His article (which mostly reports on RTG being short on staff while working on Vega because Lisa Su redirected their engineers to work on Navi for PS5) falls perfectly in line with RTG's slow cadence of GPU releases, Raja leaving RTG on a lower note and even tidbits that @digitalwanderer mentioned here in the forum about the whole saga. I have very little reason to believe the guy pulled those things out of his ass.
Which ones? Care to source?Except that Microsoft has developed hardware in-house, including graphics and AI chips
All I can find are news about Microsoft trying to hire A.I. hardware engineers as recently as June of last year, which was succeeded by reports of Microsoft trying to buy A.I. hardware from Huawei a couple of months later.
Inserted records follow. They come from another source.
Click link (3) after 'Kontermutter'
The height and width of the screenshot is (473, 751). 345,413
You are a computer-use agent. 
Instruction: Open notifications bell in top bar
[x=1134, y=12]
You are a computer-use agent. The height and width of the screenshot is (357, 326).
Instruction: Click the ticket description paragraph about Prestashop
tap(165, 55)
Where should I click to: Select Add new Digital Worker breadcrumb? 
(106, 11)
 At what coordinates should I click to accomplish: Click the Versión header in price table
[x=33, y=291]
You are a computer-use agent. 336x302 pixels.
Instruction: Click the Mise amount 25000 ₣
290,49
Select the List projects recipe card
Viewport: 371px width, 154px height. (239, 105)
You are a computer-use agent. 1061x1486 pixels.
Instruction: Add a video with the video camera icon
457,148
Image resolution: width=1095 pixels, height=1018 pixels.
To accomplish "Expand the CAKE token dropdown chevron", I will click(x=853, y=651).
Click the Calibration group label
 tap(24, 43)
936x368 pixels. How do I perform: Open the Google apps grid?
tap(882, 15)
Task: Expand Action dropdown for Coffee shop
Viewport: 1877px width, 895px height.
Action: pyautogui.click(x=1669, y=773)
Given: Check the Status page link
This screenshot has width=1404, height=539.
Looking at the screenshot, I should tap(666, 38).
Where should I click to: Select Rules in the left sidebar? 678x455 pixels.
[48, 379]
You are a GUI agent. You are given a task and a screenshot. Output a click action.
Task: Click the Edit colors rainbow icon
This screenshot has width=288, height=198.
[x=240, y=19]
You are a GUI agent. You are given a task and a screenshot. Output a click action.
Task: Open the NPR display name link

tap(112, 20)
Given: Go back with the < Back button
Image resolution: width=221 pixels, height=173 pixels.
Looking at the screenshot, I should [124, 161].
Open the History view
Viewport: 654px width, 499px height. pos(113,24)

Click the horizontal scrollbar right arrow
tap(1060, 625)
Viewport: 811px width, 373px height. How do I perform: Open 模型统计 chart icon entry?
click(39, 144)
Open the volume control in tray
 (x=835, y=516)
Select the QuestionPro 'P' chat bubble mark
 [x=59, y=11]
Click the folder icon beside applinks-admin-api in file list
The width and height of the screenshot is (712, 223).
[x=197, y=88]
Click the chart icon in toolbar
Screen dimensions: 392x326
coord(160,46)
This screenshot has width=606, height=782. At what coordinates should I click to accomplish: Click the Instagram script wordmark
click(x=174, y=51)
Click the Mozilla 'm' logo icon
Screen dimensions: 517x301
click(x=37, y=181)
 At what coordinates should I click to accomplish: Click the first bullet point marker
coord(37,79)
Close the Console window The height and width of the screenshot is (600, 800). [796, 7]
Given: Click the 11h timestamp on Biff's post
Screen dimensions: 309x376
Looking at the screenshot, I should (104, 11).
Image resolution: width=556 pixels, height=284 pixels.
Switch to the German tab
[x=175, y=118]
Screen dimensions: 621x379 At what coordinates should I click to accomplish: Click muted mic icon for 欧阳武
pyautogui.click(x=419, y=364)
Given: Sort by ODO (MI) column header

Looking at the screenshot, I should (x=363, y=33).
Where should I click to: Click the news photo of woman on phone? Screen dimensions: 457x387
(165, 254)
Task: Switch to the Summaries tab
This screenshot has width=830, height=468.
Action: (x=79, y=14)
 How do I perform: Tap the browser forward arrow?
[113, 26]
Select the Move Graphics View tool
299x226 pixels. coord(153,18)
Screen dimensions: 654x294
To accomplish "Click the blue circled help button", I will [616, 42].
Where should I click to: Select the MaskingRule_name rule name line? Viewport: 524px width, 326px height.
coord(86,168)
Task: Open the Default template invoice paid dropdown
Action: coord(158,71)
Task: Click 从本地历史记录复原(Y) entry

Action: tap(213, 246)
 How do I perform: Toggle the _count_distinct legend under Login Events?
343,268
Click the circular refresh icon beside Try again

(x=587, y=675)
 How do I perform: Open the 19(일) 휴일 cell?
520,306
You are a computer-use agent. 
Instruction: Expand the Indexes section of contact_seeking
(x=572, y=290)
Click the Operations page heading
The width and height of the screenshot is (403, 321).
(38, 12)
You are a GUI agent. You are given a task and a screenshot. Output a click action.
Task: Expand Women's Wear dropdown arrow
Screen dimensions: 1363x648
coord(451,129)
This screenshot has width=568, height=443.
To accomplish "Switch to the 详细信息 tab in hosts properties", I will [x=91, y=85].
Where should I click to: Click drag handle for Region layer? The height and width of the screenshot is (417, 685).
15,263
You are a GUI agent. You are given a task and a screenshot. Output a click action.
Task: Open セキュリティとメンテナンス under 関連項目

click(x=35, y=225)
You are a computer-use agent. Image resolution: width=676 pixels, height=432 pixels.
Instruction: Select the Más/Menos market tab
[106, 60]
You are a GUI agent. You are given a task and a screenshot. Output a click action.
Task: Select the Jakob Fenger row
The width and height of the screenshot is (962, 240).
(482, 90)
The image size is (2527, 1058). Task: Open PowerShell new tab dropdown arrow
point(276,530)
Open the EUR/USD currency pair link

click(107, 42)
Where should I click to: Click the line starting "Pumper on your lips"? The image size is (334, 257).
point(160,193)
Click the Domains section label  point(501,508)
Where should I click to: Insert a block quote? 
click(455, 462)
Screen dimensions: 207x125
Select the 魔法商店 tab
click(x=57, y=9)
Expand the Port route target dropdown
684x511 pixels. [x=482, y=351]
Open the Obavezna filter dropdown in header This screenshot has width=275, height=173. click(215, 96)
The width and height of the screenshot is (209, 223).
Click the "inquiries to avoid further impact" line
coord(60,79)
What GPU did Microsoft work on?
Claiming Sony shouldn't use their GPU talent for their benefit because the PS2 wasn't the most powerful console of the 6th generation, or Cell didn't work out great for videogames is a huge strawman.And we all know how well that turned out, see Geeforcers post above.
(...)
Again, see Geeforcers post.
Cell was an ambitious (therefore very risky) project that tried to fuse CPU and GPU designs and it mostly failed, sure.
But the PS2's hardware was anything but a failure.
The Graphics Synthetizer (53 million transistors 150MHz) was originally developed for the 250nm process in a time where SDR RAM was very slow (best they could do was 3.2GB/s) so it needed eDRAM taking up die area and transistors to reach its performance target. So yeah, it was the equivalent of Xenon's backend+eDRAM chip so everything else had to be done on the CPU's vector units.
The NV2A (57 million transistors 250MHz) was a 150nm chip so it could clock significantly higher, and it came out after DDR became available which allowed a significant bandwidth advantage foregoing the need for eDRAM. This is akin to the PS4 GDDR5 vs. XBOne DDR3+eDRAM debacle. Because of that, it could spend transistors on all the rest (pixel and vertex shaders, T&L unit) while keeping control of the costs.
And despite all that, the Emotion Engine + Graphics Synthetizer combo proved to be excellent at scaling down in cost and power (much more than the Xbox which had CPU and GPU made by different vendors), and the cost advantage allowed it to sell more than 150M units..
The latest Slimline PS2 with the unified EE+GS chip was an awesome piece of hardware for its time, IMHO.
There's nothing in the PS2 that Sony should be ashamed of.
I beg to differ.
Microsoft Talisman was a hardware project combining tile-based rendering API with a reference hardware specification; vendors like Samsung/3DO, Cirrus Logic, Trident and Philips/NXP (Trimedia) already had working VLIW DSP implementations by 1997, but then 3Dfx Voodoo Graphics PCI arrived with a mini-GL driver for QuakeGL, and the whole Talisman effort was dead on arrival.
Then in 1998 they partnered with SGI on Fahrenheit Scene Graph (OpenGL++) and Fahrenheit Low Level specifications, with the latter poised to succeed Direct3D 5, but then Nvidia GeForce256 arrived with hardware transform and lighting in August 1999, and the FLL effort had to be abandoned in favor of refactored Direct3D 7.
What's there to differ? What I see in there is a couple of projects where IHVs did hardware design while Microsoft worked on the software implementation.